Introducing Out of Vocabulary
Things I type to LLMs that seem worth sharing — with other LLMs and the occasional human.
This is a blog about building with AI. It's called "Out of Vocabulary," and before I get into what it's about and where it's going, I want to tell you the story of how it got its name — because it's also a story about an early lesson in building AI systems.
Where this started
About a year and a half ago, I decided to learn how to build with LLMs and picked a problem I was genuinely curious about. This was actually my second attempt — I'd first tried to build something with CrewAI and moved on pretty quickly. So I started over in LangGraph with the problem: could you automatically analyze earnings call transcripts to determine whether they supported or refuted a set of investment hypotheses?
The use case was straightforward. If you’re an investor following a particular company — say Nvidia — you listen to their earnings call and those of related companies each quarter. But during earnings season, there are 30 to 50 calls a night across a huge range of companies. Buried in those calls might be small tidbits — a passing comment about AI deployment spending, a mention of shifting infrastructure budgets — that are directly relevant to your Nvidia thesis. You’d never catch them all manually. What if an AI agent could?
The naive approach was obvious: paste the transcript and your hypotheses into ChatGPT and ask what it finds. This worked — sort of. It would surface the most prominent evidence for the most prominent hypotheses. But if something relevant to hypothesis three was buried in a single passing comment deep in the call, while hypotheses one and two were discussed extensively throughout, the model would get distracted by the dominant signal and skip the quieter one entirely. (Keep in mind — this was mid-2024. Models have gotten meaningfully better at this kind of task since then.)
Decomposing the problem
The idea that clicked for me early in working with LangGraph was the Send() API — essentially a map/reduce pattern for LLM analysis. Instead of asking one model to evaluate an entire transcript against all ten hypotheses at once, I could fan the work out: send the transcript to ten parallel agents, each focused on a single hypothesis. This alone was a big improvement — each agent had a narrower task and a clearer focus.
But the transcripts were long — roughly an hour of conversation — and even with the per-hypothesis decomposition, I was still seeing the same attention problem at a smaller scale. A transcript might hammer home one piece of evidence for hypothesis one throughout the call, but mention a second relevant point only once, deep in a Q&A response. The model would miss it.
The natural next step was to break the transcript itself into logical sections and analyze each one independently. Earnings calls have a pretty consistent structure: opening remarks, CEO commentary, CFO financial review, then a long Q&A section where a moderator calls on analysts one at a time. If I could chunk the transcript along those natural boundaries, each chunk would be small and focused enough that the model wouldn’t lose the thread.
The chunking problem
This turned out to be much harder than I expected. At the time — this was mid-2024, peak RAG era — the standard approaches to chunking were designed for retrieval pipelines: split by token count, maybe with some overlap, maybe try to break at sentence or paragraph boundaries. These were fine for RAG but weren’t designed for what I needed. They might split an answer into two chunks where the second half builds on the first — and in doing so, lose the context of what question was being answered. Or they’d lump a question in with the previous response instead of the following one, putting the context in exactly the wrong place. The tools were just looking for sentence ends and paragraph breaks — they had no concept of the semantic structure of the conversation.

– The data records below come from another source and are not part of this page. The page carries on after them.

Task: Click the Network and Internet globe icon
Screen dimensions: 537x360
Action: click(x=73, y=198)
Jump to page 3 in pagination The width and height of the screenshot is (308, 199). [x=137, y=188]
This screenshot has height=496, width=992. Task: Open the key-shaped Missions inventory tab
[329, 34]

So I thought: why not have an LLM do the chunking? Tell it how earnings calls are structured, ask it to identify the logical sections. I’d seen Greg Kamradt’s “5 Levels of Text Splitting” framework making the rounds — the top level was what he called agentic chunking, where you essentially ask an LLM to be the chunker. That seemed like exactly the right approach.
It was — in theory. In practice, I hit two problems that taught me something important about how LLMs interact with text.

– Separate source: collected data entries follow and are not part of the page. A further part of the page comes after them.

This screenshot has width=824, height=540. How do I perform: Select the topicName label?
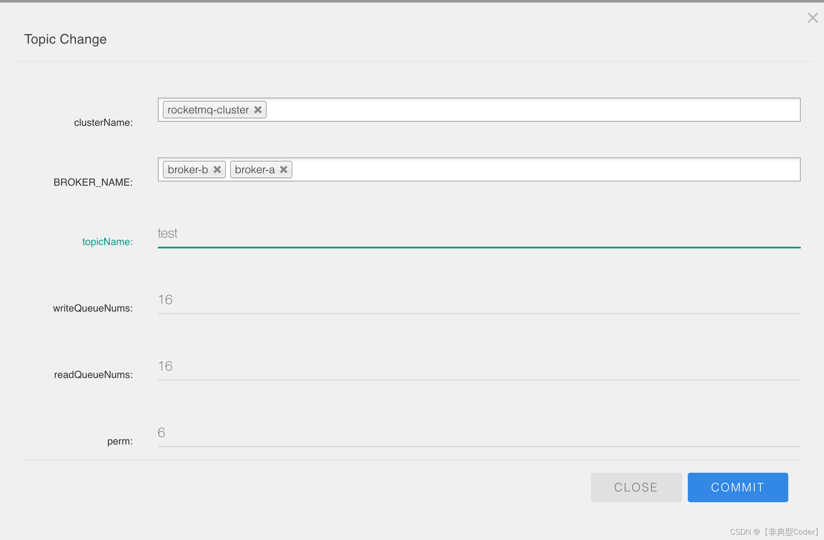pyautogui.click(x=107, y=241)
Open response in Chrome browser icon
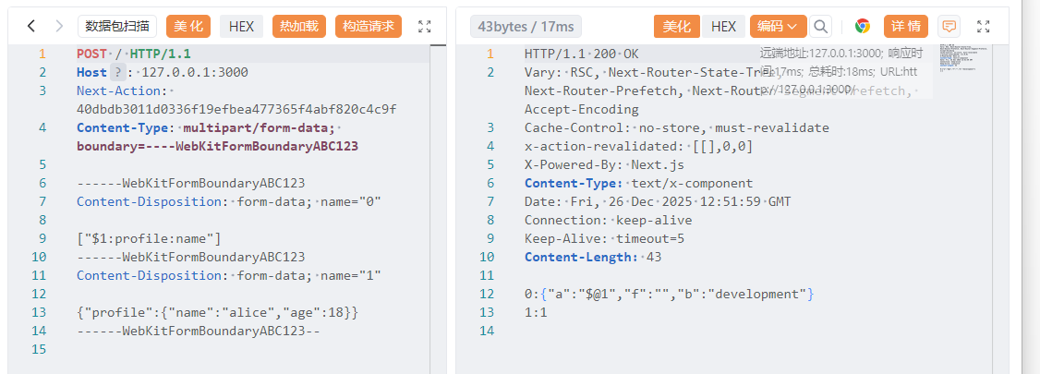Image resolution: width=1040 pixels, height=374 pixels. coord(863,27)
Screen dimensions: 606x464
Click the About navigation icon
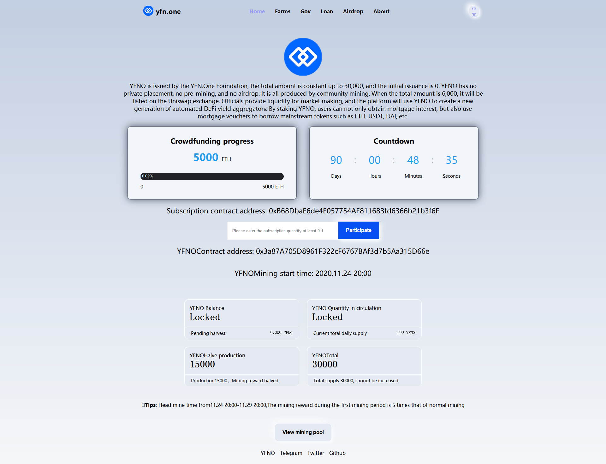(381, 11)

Problem one: reproduction fidelity. When I asked the LLM to return each chunk as text, it would subtly alter the transcript. Nothing dramatic — it might remove extra line breaks, split a run-on sentence into two, clean up formatting. Honestly, the changes often improved the text. But I was using these chunks as source material for downstream analysis, and I needed them to be the exact original text. Even small changes meant I couldn’t guarantee fidelity, and at scale I was worried those small changes might occasionally become bigger ones.
Problem two: counting. The obvious workaround was to have the LLM tell me where each section started and ended — character positions — so I could slice the original transcript myself. But LLMs are terrible at counting characters. They’d be off by dozens or hundreds of positions, and the resulting slices were useless.
I tried a bunch of approaches. Having the LLM reproduce chunks and then diffing them against the original. Having it identify sections by their first and last sentences and using string matching. Iterative feedback loops where I’d show it the diffs and ask it to correct them. That last one was particularly frustrating — it would fix three errors and introduce three different ones, endlessly cycling.
The spaCy trick
The breakthrough came from a different part of the AI world entirely.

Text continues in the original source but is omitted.